• **Saved entries**:
##########

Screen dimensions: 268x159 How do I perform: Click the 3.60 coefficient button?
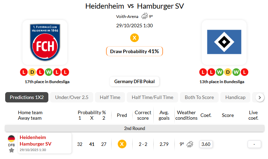coord(206,144)
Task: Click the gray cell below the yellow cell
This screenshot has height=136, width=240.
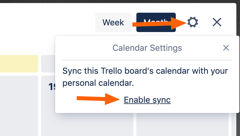Action: click(x=19, y=105)
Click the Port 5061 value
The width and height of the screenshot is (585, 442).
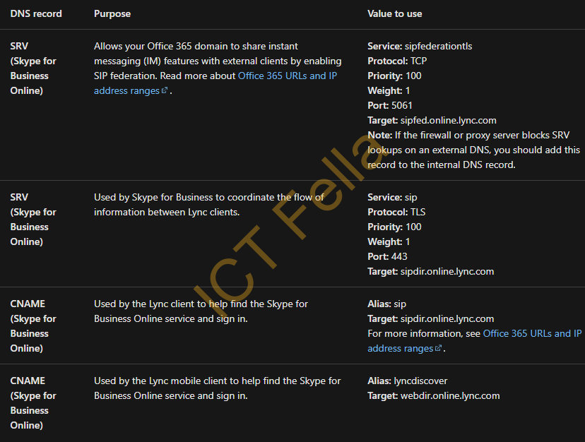pyautogui.click(x=402, y=106)
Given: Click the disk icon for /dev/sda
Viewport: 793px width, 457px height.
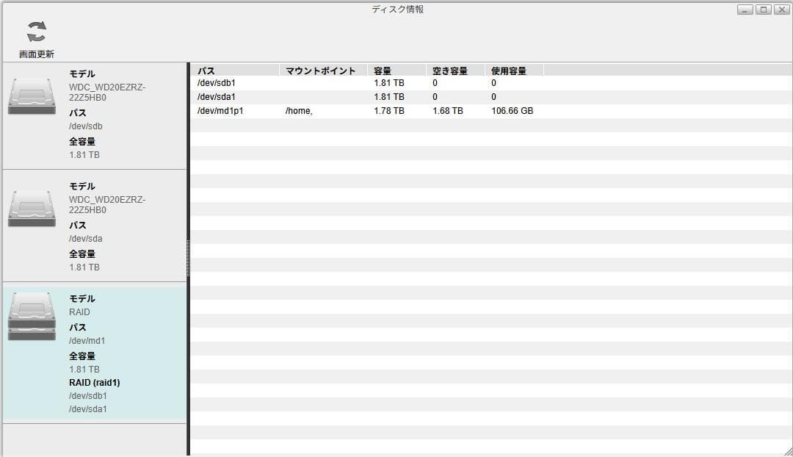Looking at the screenshot, I should [x=31, y=209].
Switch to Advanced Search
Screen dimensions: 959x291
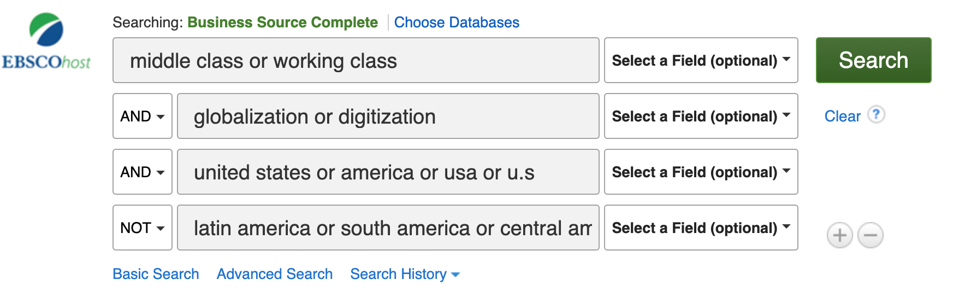click(x=274, y=274)
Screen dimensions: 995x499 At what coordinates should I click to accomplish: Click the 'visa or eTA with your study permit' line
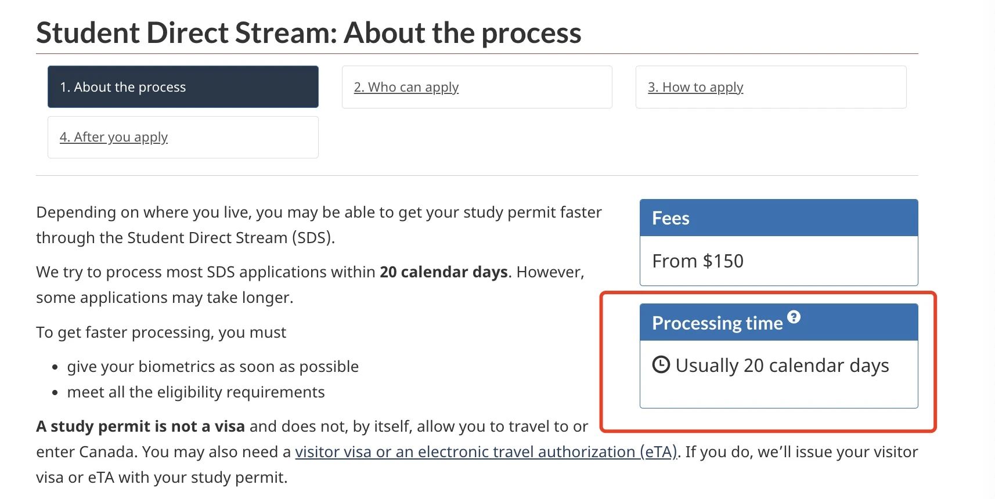pos(161,478)
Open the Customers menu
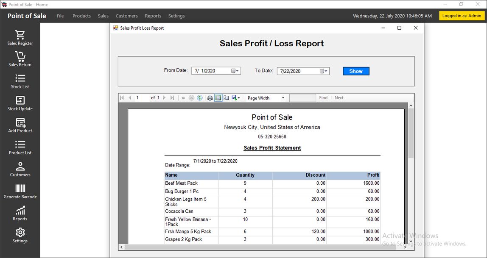The image size is (487, 258). (126, 16)
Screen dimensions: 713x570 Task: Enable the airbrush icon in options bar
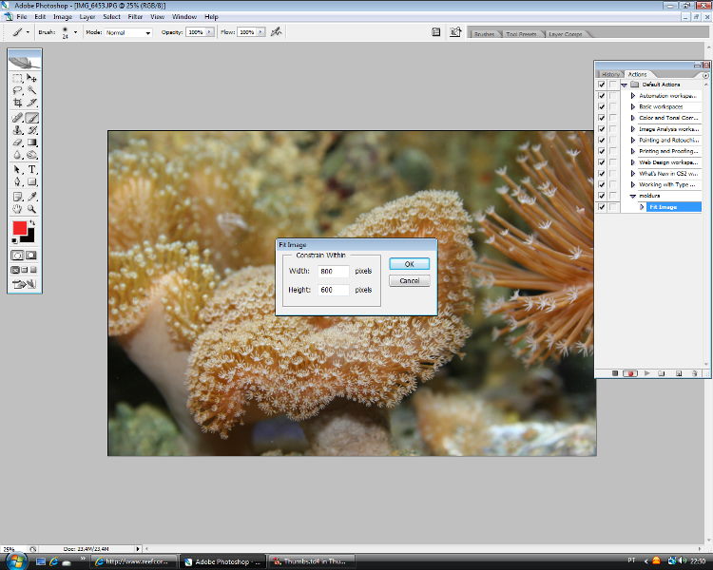point(276,31)
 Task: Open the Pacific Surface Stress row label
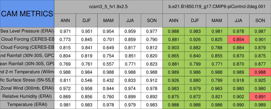click(x=27, y=80)
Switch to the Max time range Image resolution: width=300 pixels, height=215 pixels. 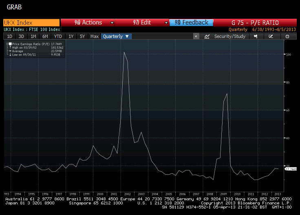pos(94,36)
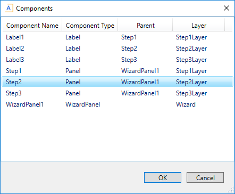Click empty area below the component list
Viewport: 235px width, 194px height.
[118, 135]
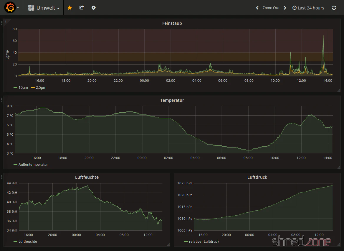
Task: Open the Last 24 hours time picker
Action: 308,8
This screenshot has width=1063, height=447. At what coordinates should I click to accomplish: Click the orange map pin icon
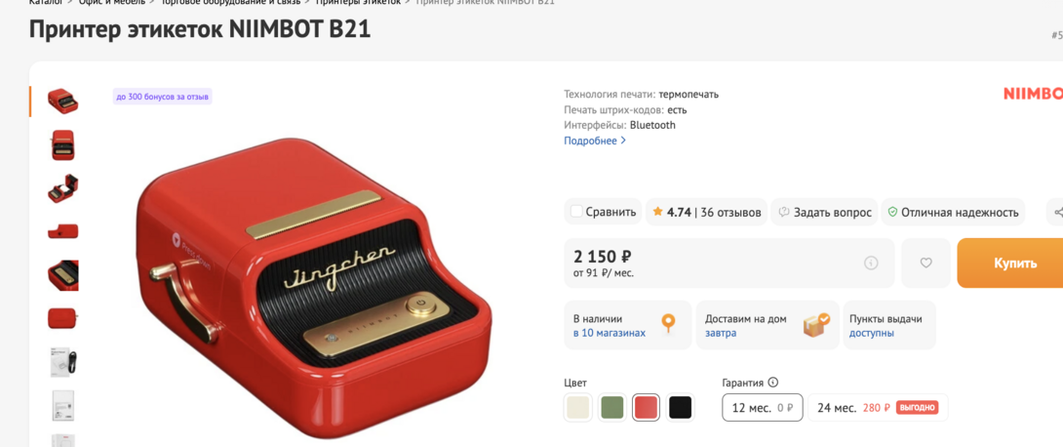click(x=668, y=323)
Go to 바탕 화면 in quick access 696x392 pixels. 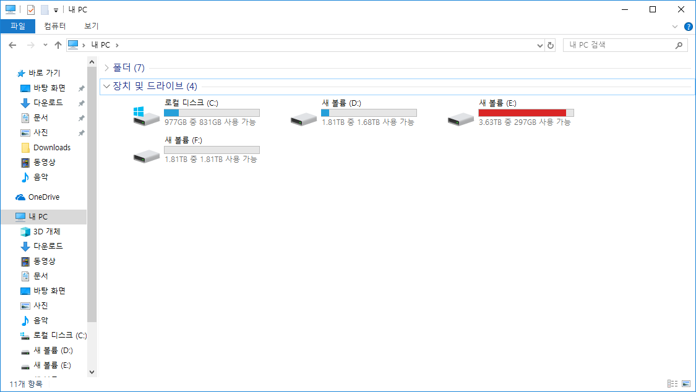click(x=49, y=88)
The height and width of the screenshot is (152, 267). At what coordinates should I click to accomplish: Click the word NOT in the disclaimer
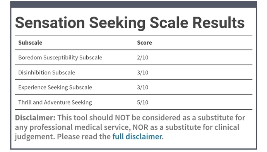click(122, 118)
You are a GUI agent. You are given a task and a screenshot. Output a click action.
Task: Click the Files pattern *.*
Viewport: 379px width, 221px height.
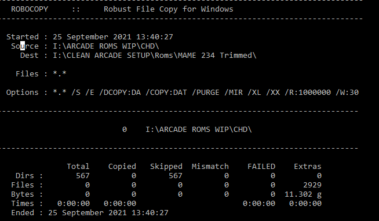click(60, 73)
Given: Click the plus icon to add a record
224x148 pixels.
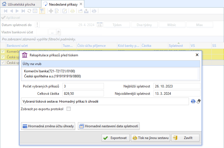Looking at the screenshot, I should 51,11.
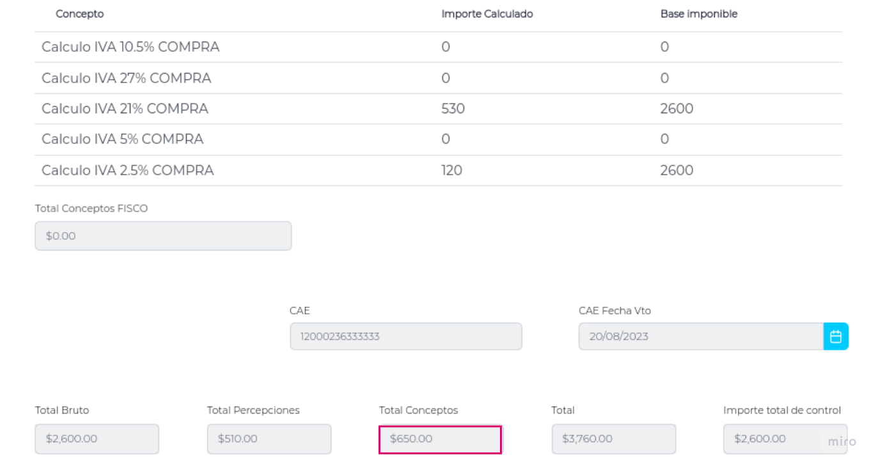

##########

• **THE PROBLEM**: Please retype exactly the lines from the line containing "The height and" through the final line of the records above, inclusive, leaving out any pictures.

• **SOLUTION TO THIS EXERCISE**:
The height and width of the screenshot is (152, 267). At what coordinates should I click to accomplish: Click the word NOT in the disclaimer
click(122, 118)
You are a GUI agent. You are given a task and a screenshot. Output a click action.
Task: Click the Files pattern *.*
Viewport: 379px width, 221px height.
click(60, 73)
Given: Click the plus icon to add a record
224x148 pixels.
Looking at the screenshot, I should 51,11.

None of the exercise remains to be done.